Législatives 2007 : Après la défaite de l’USFP, Mohamed Elyazghi sera-t-il acculé à la démission ?

Législatives 2007 : Après la défaite de l’USFP, Mohamed Elyazghi sera-t-il acculé à la démission ?

L’USFP «restera attachée au choix démocratique, au principe de la réforme progressive et à la contribution agissante au développement du pays». C’est ainsi que le parti de la rose a réagi aux résultats de scrutin du 7 septembre.
Les amis de Mohamed Elyazghi qui ont vu leurs résultats aux élections législatives de 2007 régresser par rapport à 2002, se disent disposés à entamer les démarches politiques «appropriées» à la lumière de la carte politique découlant du scrutin du 7 septembre et cela, en concertation avec leurs alliés de la Koutla et la majorité.
Toutefois, à la lecture d’un éditorial paru mardi 11 septembre sur les colonnes d’Al Ittihad Al Ichtiraki, le quotidien arabophone du parti, celui-ci brandit de nouveau la carte de la réforme constitutionnelle. Ainsi, l’éditorialiste rejette la responsabilité du fort taux d’abstention sur le fait que les pouvoirs de l’Etat se seraient considérablement élargies contrairement à l’esprit de la Constitution de 1996. L’amendement de 1996, voté par l’opposition d’alors, stipulait, rappelle-t-il, un renforcement des pouvoirs de l’institution du Parlement, du Premier ministre et du gouvernement. Ce qui n’a pas été le cas, souligne, en substance, le journal.
Après cette défaite électorale relative, la situation au sein du parti est marquée par l’expectative. Certaines voix sont même allées jusqu’à demander la démission du bureau politique. C’est une tendance représentée notamment par Lahbib Cherkaoui, membre du Conseil national.
M. Cherkaoui a appelé, dans une déclaration à la presse, à une réunion extraordinaire du Conseil national dans deux ou trois semaines en vue d’exiger la démission de l’actuel bureau politique et procéder à l’élection d’une commission provisoire qui prendrait en charge la gestion des affaires du parti en attendant la tenue d’un congrès extraordinaire. Ce rendez-vous qui devrait se tenir, selon M. Cherkaoui, dans un délai de six mois, serait une occasion pour l’actuel bureau politique de rendre des comptes et «justifier cette historique débâcle électorale».

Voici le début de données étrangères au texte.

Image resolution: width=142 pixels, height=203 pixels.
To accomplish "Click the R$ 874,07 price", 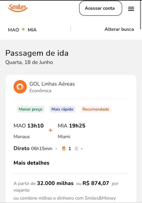I will pos(96,183).
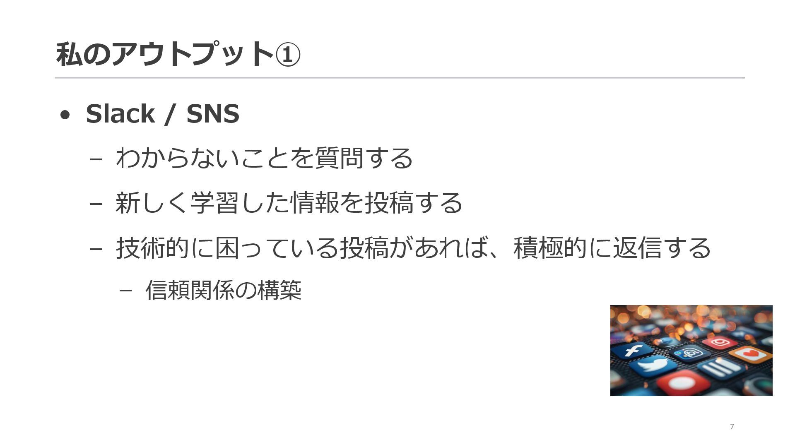Viewport: 795px width, 447px height.
Task: Click the bullet dot before Slack / SNS
Action: [65, 115]
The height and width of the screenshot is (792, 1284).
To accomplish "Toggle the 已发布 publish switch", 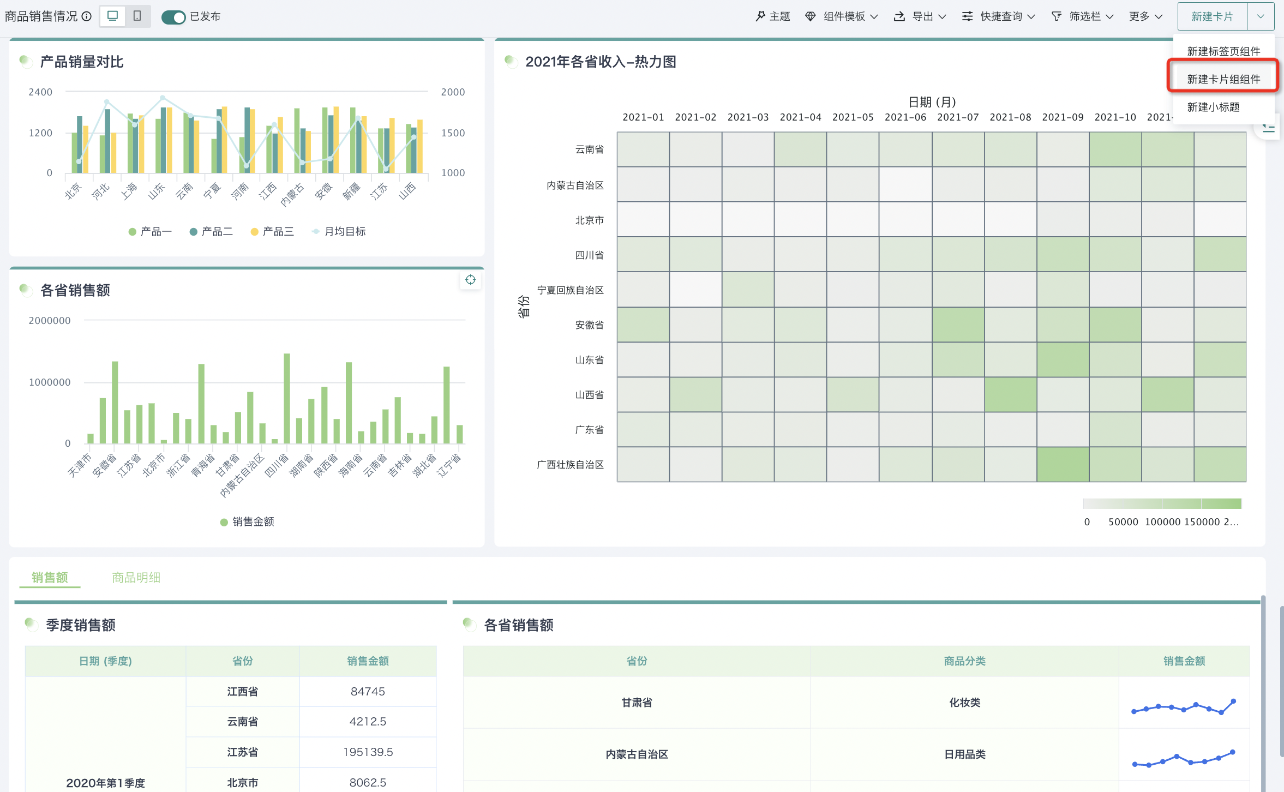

La direction du parti ne souhaite pas commenter cette sortie de M. Cherkaoui. «Au sein de l’USFP, nous n’avons pas d’individus qui décident quoi que ce soit. Ce sont les instances du parti qui tranchent», réplique Abdelhadi Khayrat, membre du bureau politique. Ce dirigeant qui devrait tenir une conférence de presse aujourd’hui, jeudi 13 septembre, à Settat pour dénoncer ce qu’il considère «des infractions relevées lors du scrutin», affirme que des tractations sont engagées au sein des instances du parti.

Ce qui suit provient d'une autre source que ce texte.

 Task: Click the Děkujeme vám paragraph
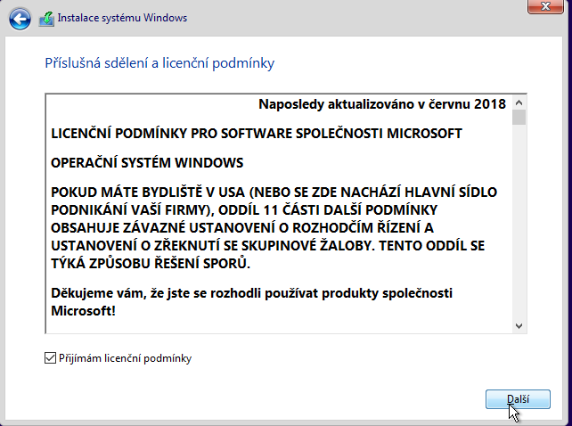(x=251, y=292)
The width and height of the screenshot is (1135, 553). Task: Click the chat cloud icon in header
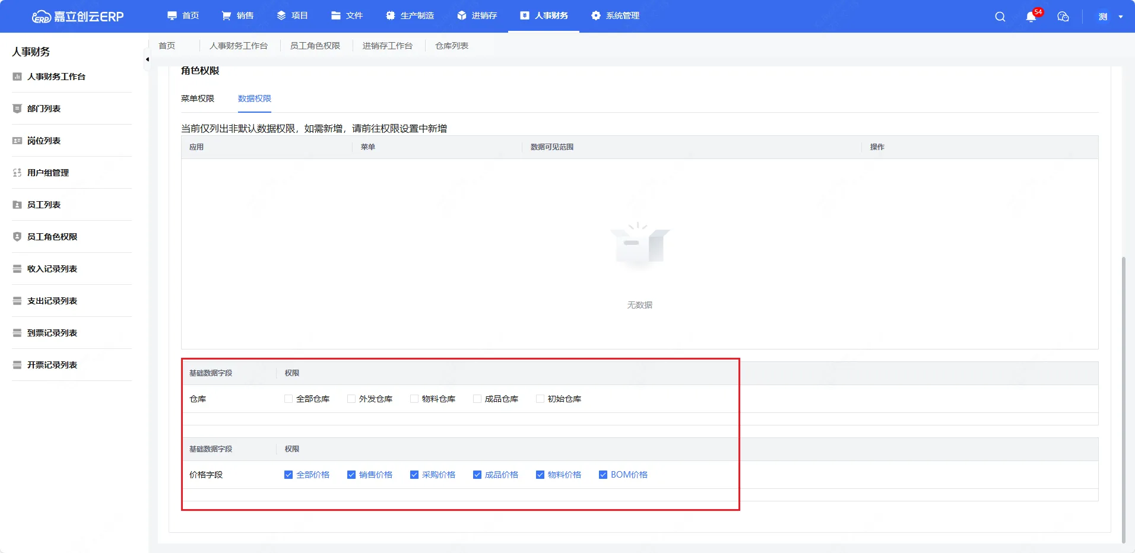[1063, 17]
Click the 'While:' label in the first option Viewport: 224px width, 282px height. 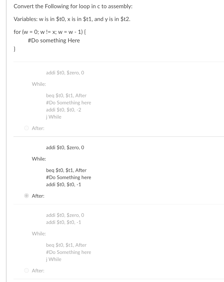click(x=38, y=84)
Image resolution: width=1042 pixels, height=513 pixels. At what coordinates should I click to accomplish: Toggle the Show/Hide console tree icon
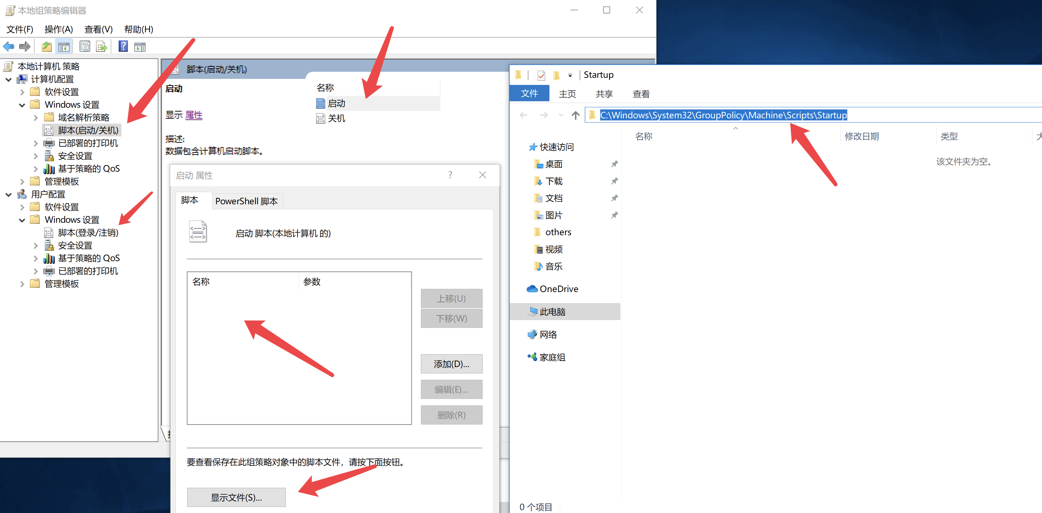tap(64, 47)
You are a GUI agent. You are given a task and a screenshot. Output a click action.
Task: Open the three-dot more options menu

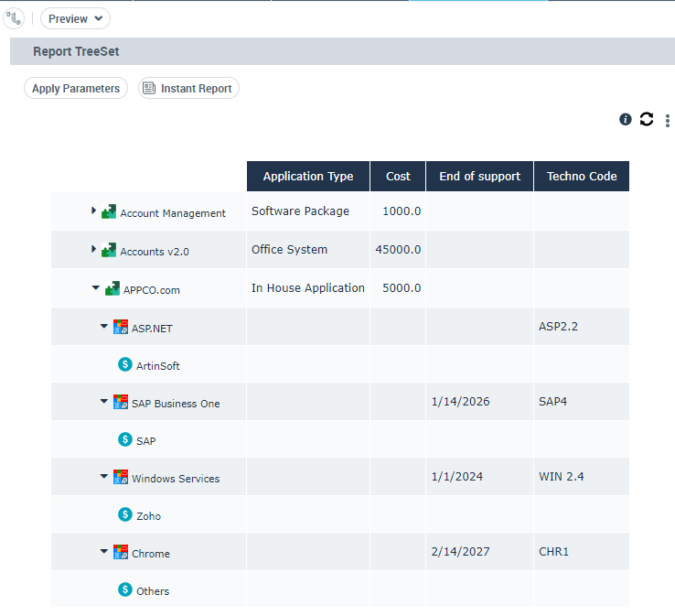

Pour Abdelkader Bayna, membre du bureau politique de l’USFP, les déclarations de M. Charkaoui rentrent dans le cadre de la liberté d’opinion consacrée au sein du parti. «M. Cherkaoui a exprimé son opinion en toute liberté comme peut le faire chaque membre de l’USFP. La démocratie interne au sein de notre parti le permet», affirme M. Bayna. Et d’ajouter que «Nous sommes un parti démocratique et ce sont les institutions qui décident». La direction du parti de la rose devrait se réunir dans les jours à venir et décider des démarches à entreprendre après les élections électorales. «Le bureau politique est en réunion permanente. Nous sommes en train d’évaluer les résultats et d’étudier les circonstances dans lesquelles s’est déroulé le scrutin», confirme M. Bayna. «Nous allons ensuite appeler à une réunion des appareils du parti qui vont prendre les décisions qui s’imposent», ajoute-t-il.
En outre, et comme tient à le souligner l’USFP dans un communiqué rendu public, «le parti restera toujours au service du peuple, plaçant les intérêts de la patrie au dessus de toute considération, de même qu’il restera attaché aux choix démocratiques, au principe de la réforme progressive». Le parti réaffirme sa volonté d’apporter une contribution «agissante» au développement du pays et à la lutte contre les phénomènes du sous-développement, de la corruption et de la précarité dont souffre encore notre pays. Par ailleurs, le premier secrétaire de l’USFP, Mohamed Elyazghi, avait affirmé dimanche 9 septembre que «la Koutla démocratique sera le groupe politique le plus fort» au sein de la future Chambre des représentants.
Selon M. Elyazghi, ces élections ont fait également ressortir des données importantes, à savoir le renouvellement de la confiance des électeurs dans les partis de la majorité sortante, et partant dans le bilan du gouvernement.